OP literally changed the title to include iPhone when the actual title from the link says screen recording.
Comment on T-Mobile secretly records iPhone screens and claims it's being helpful.
Ghostalmedia@lemmy.world 6 days ago
It’s also android phones. All of the shots in the article are of android phones.
This is likely just recording sessions of the carrier’s app, not everything on your phone. Session recording for CS and UX is pretty common these days. It can be impossible to identify a problem unless you actually see what is happening in the app.
That said, you have to ask for consent for this shit. A lot of companies don’t alert customers when they release a new tool that requires privacy consent.
Lemmy bring biased again?
OP literally changed the title to include iPhone when the actual title from the link says screen recording.
The article was updated. That may have been the original title since this was first discovered on an iPhone.
Buy yeah, OP should update this headline. Especially since it probably hits a lot more Lemmy users than originally reported.
I wonder if this would include on-screen notifications.

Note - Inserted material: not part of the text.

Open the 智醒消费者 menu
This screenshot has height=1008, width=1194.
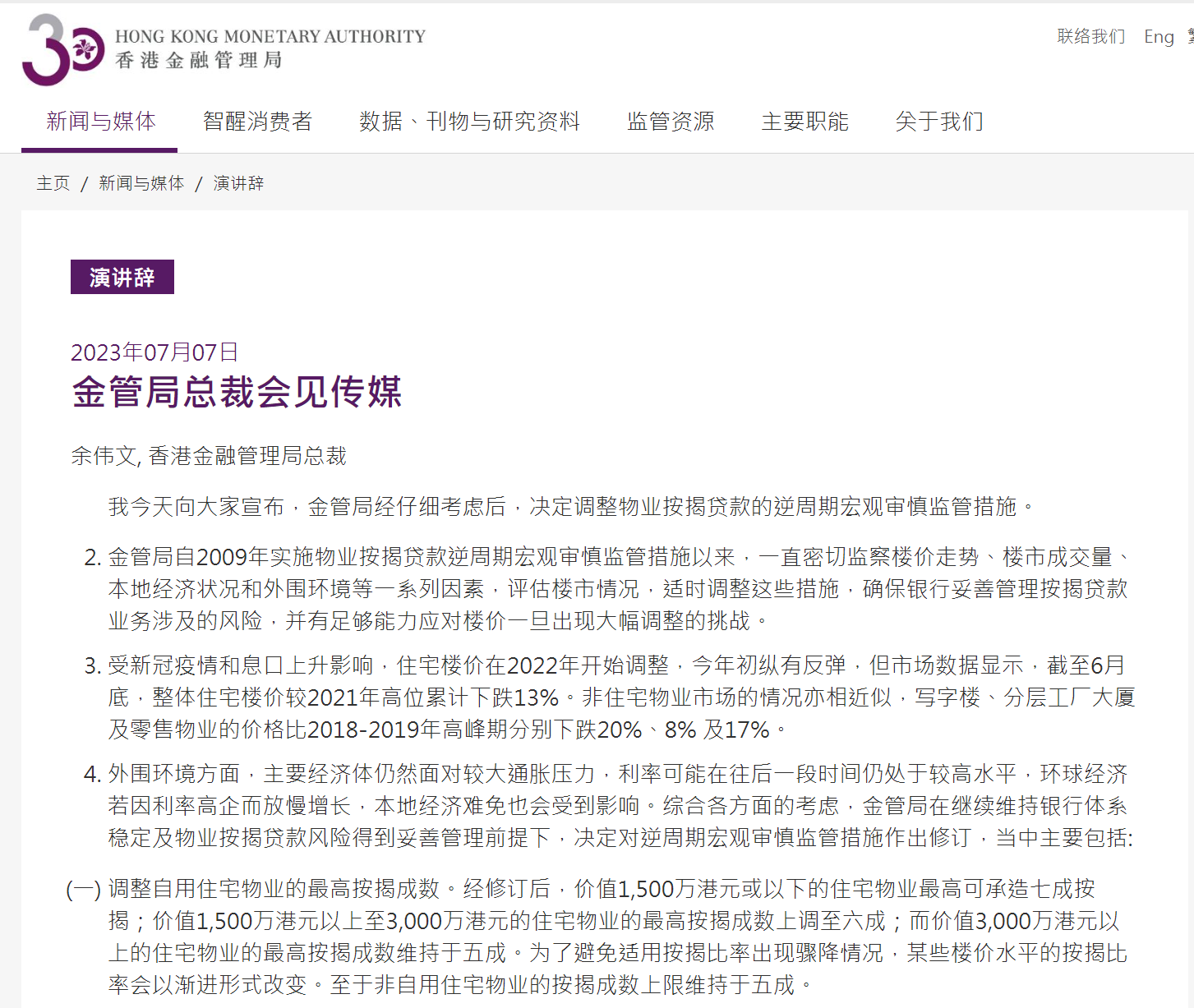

That would be a pretty big security hole in iOS if that was allowed, but it isn’t. Notification and other UI elements are rendered on top of the underlying app, which does not have access to or cannot see the full screen’s canvas. We can see practical implementations of this “snapshot” test feature in code:
Not the tools I’ve used. A lot of them aren’t even actually recording video. They’re recording the user interactions in-app, then playing those back on a cached version of the experience that is hosted with the session recording company.

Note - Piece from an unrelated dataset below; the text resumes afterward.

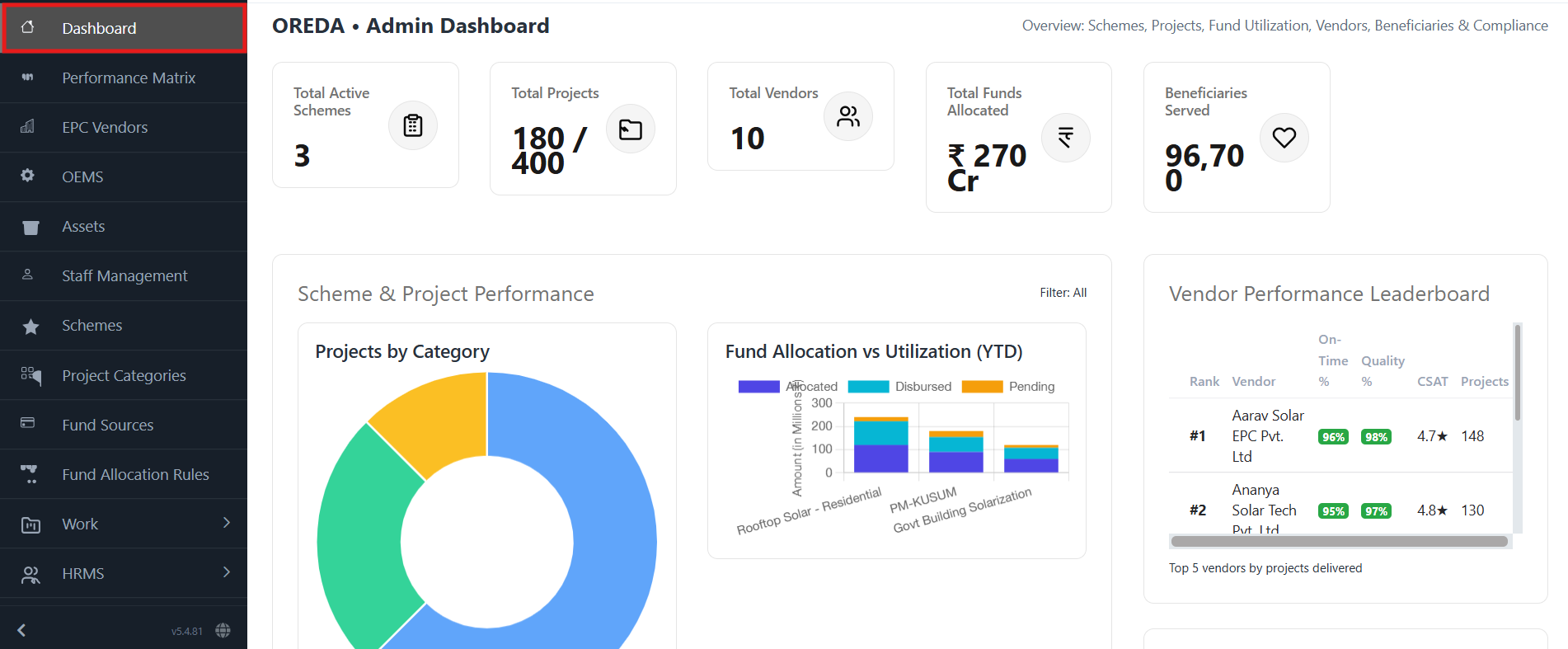
Task: Click the star icon beside Schemes
Action: point(31,327)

Sorry to lazy to go through articles like this, do they mention if this is just in the US or something? Or do they also do this in the EU?
Does T-Mobile operate in Europe? I thought they were a US carrier.

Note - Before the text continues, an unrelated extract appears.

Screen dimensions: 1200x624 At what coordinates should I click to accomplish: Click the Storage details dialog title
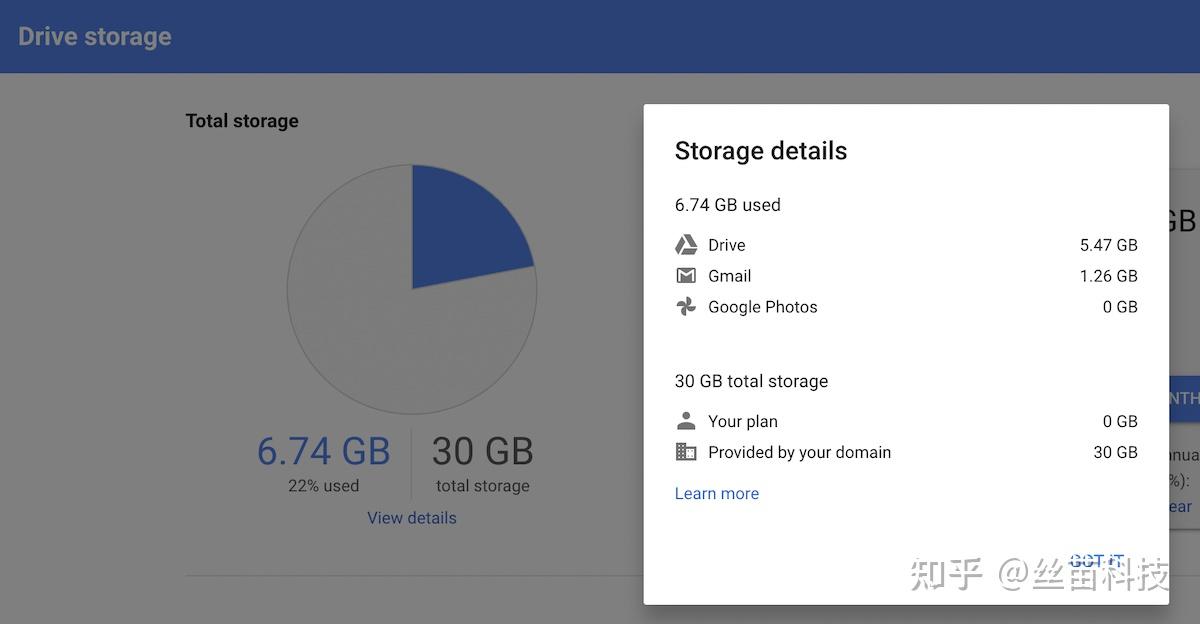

Sorta yes and no. T-Mobile US is its own corporate entity, but their majority shareholder is Deutsche Telekom, and they take their name from that company’s mobile service brand.
They are German as far as I am aware, but that doesnt mean they do the same crap in Europe as they do in the US hence my question
The article doesn’t specify where and they don’t say T-Mobile US. They do say that it’s the T-Life app that records the screen while using it.
dual_sport_dork@lemmy.world 6 days ago
This is so. At the bottom of the article it says:
So yes, it can only see itself, i.e. within the T-Mobile app. It’s still dumb.
I’m not well versed enough in Android app development to answer whether or not one userspace app can even access the screen contents of another app without root or special permissions, but it wouldn’t surprise me if there are several roadblocks in that path on the part of the OS for obvious reasons.
underline960@sh.itjust.works 6 days ago
For quality assurance reasons, we’ve defined ‘within the app’ as ‘everything on the phone while our app is running in the background’.
pixely@lemmy.world 6 days ago
That’s not possible without a permission prompt (on both iOS and android). So there’s no changing the goalposts like you suggest, without the user giving explicit permission.
Lyrl@lemm.ee 6 days ago
It’s not possible at all, no permission exists that lets an Android app record something in another app. Much to the sadness of the mobile Hearthstone community that would love collection managers and stat tracking apps like what PC and Mac have.
disguy_ovahea@lemmy.world 6 days ago
The API for iOS screen recording is sandboxed to the app itself. There is currently no system-wide screen recording API for developers.
kalleboo@lemmy.world 6 days ago
iOS does have an API for apps to record these screen these days through Broadcast Extensions, but it has to be user-initiated through the control center screen recording toggle (where they then get to pick what app to record the screen to instead of just saving as a video), it wouldn’t do that people think the T-Mobile app is doing
AnAmericanPotato@programming.dev 6 days ago
This requires special permissions and explicit user approval every time an app starts screen recording, plus it shows a red notification whenever screen recording is active.
I think you could get by with a one-time user approval as a device administration or assistive app permission, which you’d need to manually grant in Settings. Unlikely anyone would do that by accident.
That might be different for system-level apps. I haven’t bought a carrier-branded phone in 10+ years so I’m not sure what that’s like these days.
HelloHotel@lemmy.world 6 days ago
Last I checked, you can have a system app as an accessability provider enabled as its factory defaults
Lyrl@lemm.ee 6 days ago
It’s not possible on Android, which is incredibly disappointing because I play a card game exclusively on mobile, and would love to use a collection manager and stat tracking app. These exist for PC and Mac, but not for mobile because of the very hard no-record-other-apps wall.
WhyJiffie@sh.itjust.works 6 days ago
several ways
lennivelkant@discuss.tchncs.de 6 days ago
You’d need something to hook into the memory or storage of the app I guess?